E, Sr. Ministro, reitero esta preocupação: o Governo anterior cometeu alguns disparates relativamente a algumas medidas concretas sobre as quais consideramos importante voltar a refletir e, eventualmente, voltar a colocá-las no âmbito da disponibilidade em relação aos portugueses. Falo, concretamente, sobre os transportes urbanos, designadamente sobre passes sociais direcionados para os jovens, para os incentivar à utilização do transporte coletivo. Isto traz benefícios sérios para o futuro.
Por outro lado, falo também da questão dos incentivos fiscais ao investimento em equipamentos que promovem a eficiência energética, que foram erradicados pelo anterior Governo. É fundamental que voltemos a discutir esta matéria.
Sr. Ministro, estas são medidas concretas que também nos podem trazer maior sucesso na mitigação relativamente às alterações climáticas.
Precisamos, de facto, de um novo paradigma de mobilidade. O Sr. Ministro falou da matéria da mobilidade suave. Acho que na anterior Legislatura se deram passos sérios e credíveis relativamente a esta matéria, designadamente com a alteração ao Código da Estrada. É preciso mais para incentivar? É! E devemos fazer um esforço no sentido de incentivar ainda mais a mobilidade suave!

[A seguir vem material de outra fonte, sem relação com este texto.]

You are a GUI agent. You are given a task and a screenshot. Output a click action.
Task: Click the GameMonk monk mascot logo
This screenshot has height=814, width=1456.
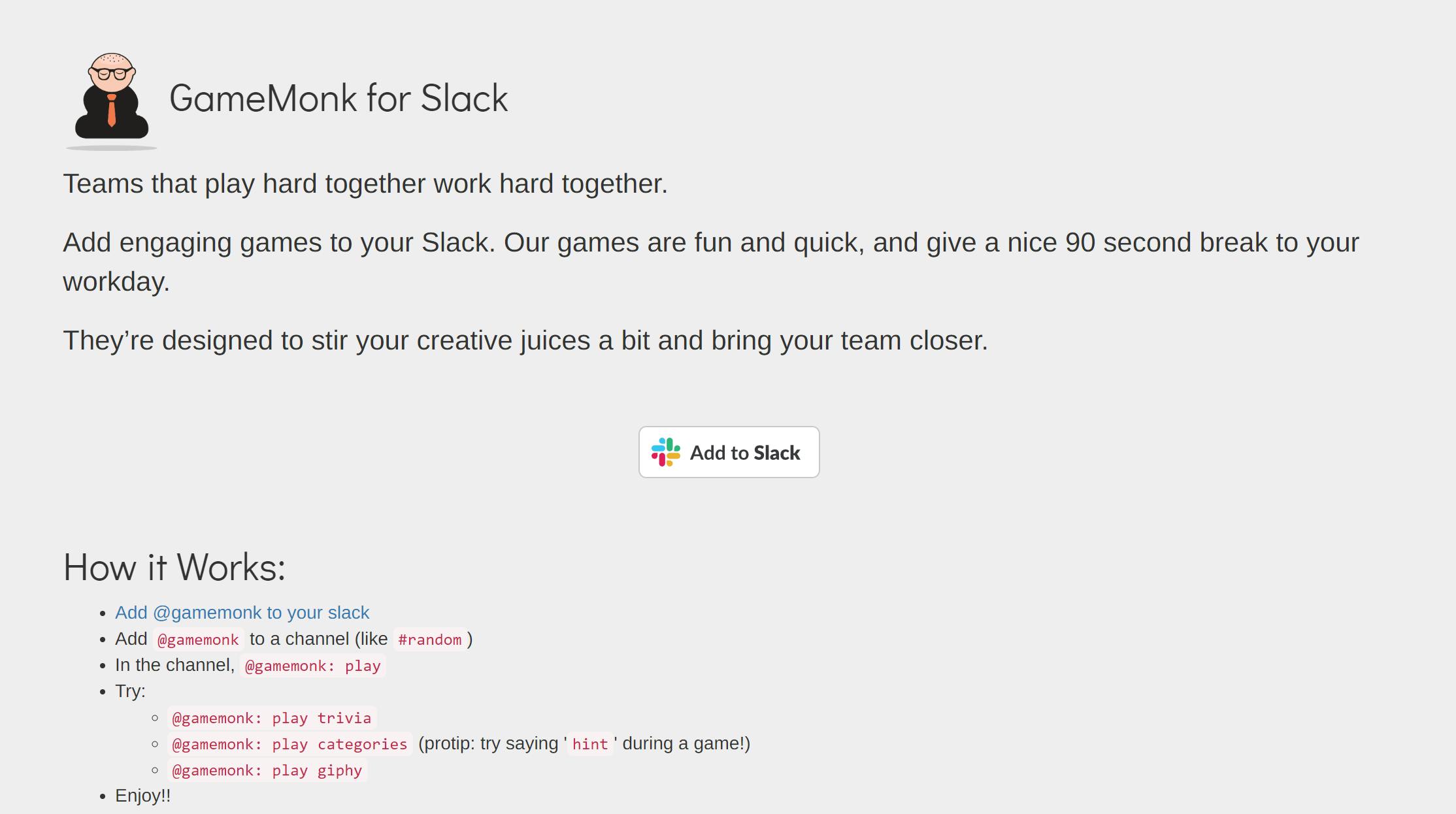(111, 98)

Mas, Sr. Ministro, um novo paradigma de mobilidade não se faz como o Governo anterior decidiu fazer, ou seja, dando um incentivo à compra de carro elétrico, quando sabemos que a generalidade dos portugueses não tem dinheiro para comprar carros elétricos! E não é este incentivo à compra de carro elétrico que vai estabelecer em Portugal, nas nossas cidades, um novo paradigma de mobilidade.

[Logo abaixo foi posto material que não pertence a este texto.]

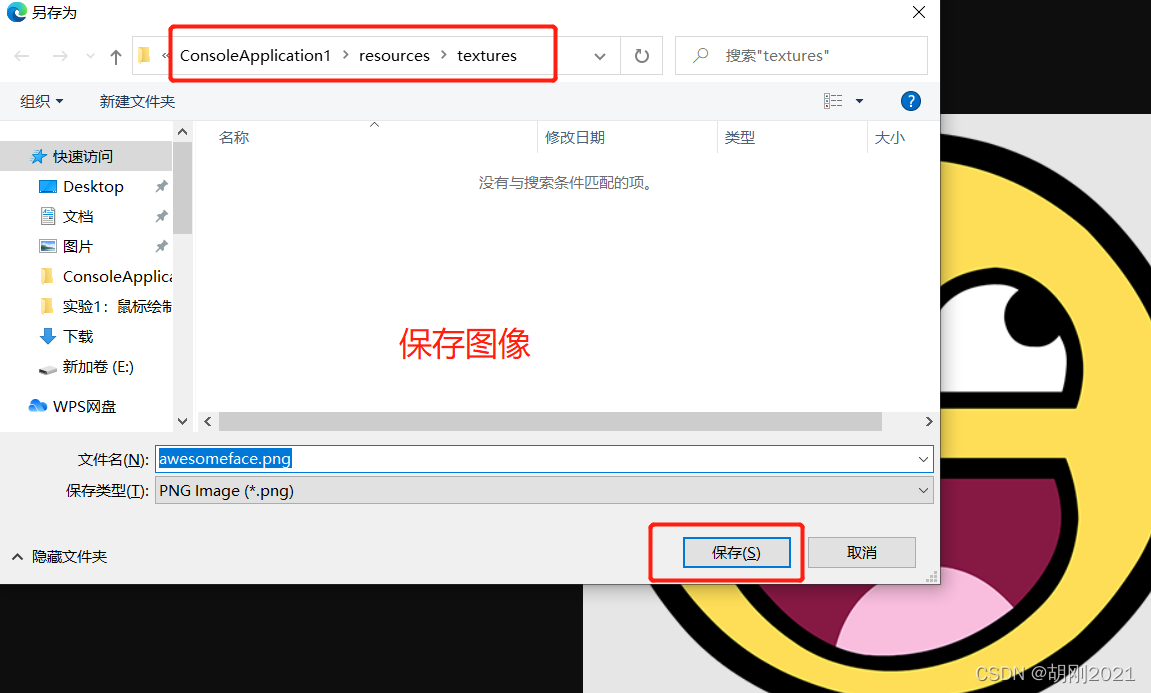Click the refresh icon in the address bar
The image size is (1151, 693).
pyautogui.click(x=640, y=55)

Um novo paradigma de mobilidade passa, necessária e objetivamente, pela aposta no transporte coletivo, por aprender a usar o transporte coletivo na nossa mobilidade pendular. Aquilo que sabemos é que muitas localidades ao redor, por exemplo, de Lisboa, têm uma espécie de «recolher obrigatório» a partir de uma determinada hora, Sr. Ministro, que é a partir, por exemplo, da hora do jantar! A partir dessa hora não há mais como utilizar um transporte coletivo para certas zonas a escassíssimos quilómetros do centro de Lisboa! Isto não é aceitável!
Temos, portanto, de fazer uma reflexão sobre a oferta do transporte coletivo, sobre horários e tarifários. Para muitas famílias que tenham dois ou três elementos sai mais barato usar, nos movimentos pendulares, o carro particular do que utilizar os transportes coletivos. Então não devemos refletir sobre isto? É assim que estamos a incentivar as pessoas e as famílias à procura do transporte coletivo?

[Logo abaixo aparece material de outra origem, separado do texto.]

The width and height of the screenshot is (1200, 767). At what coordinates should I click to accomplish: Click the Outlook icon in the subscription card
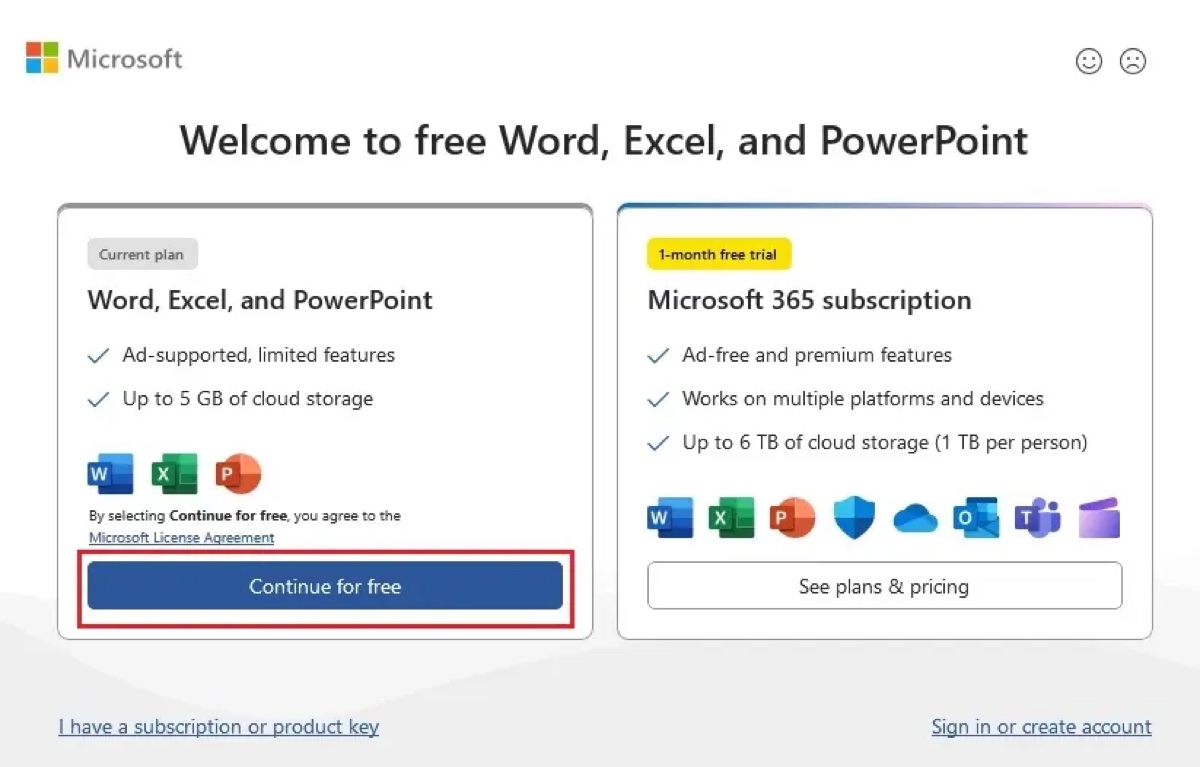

A intermodalidade é outra matéria sobre a qual temos de refletir, naturalmente.
Em relação à ferrovia, meio de transporte menos poluente, temos de deixar a lógica do encerramento das vias ferroviárias para incentivar o transporte ferroviário.
Termino, dizendo que o Sr. Ministro será naturalmente confrontado, no decurso desta Legislatura, com muitas discussões que Os Verdes trarão à Assembleia da República sobre estas matérias, mas fundamentalmente com iniciativas concretas, sobre as quais todos os grupos parlamentares terão a oportunidade de se manifestar.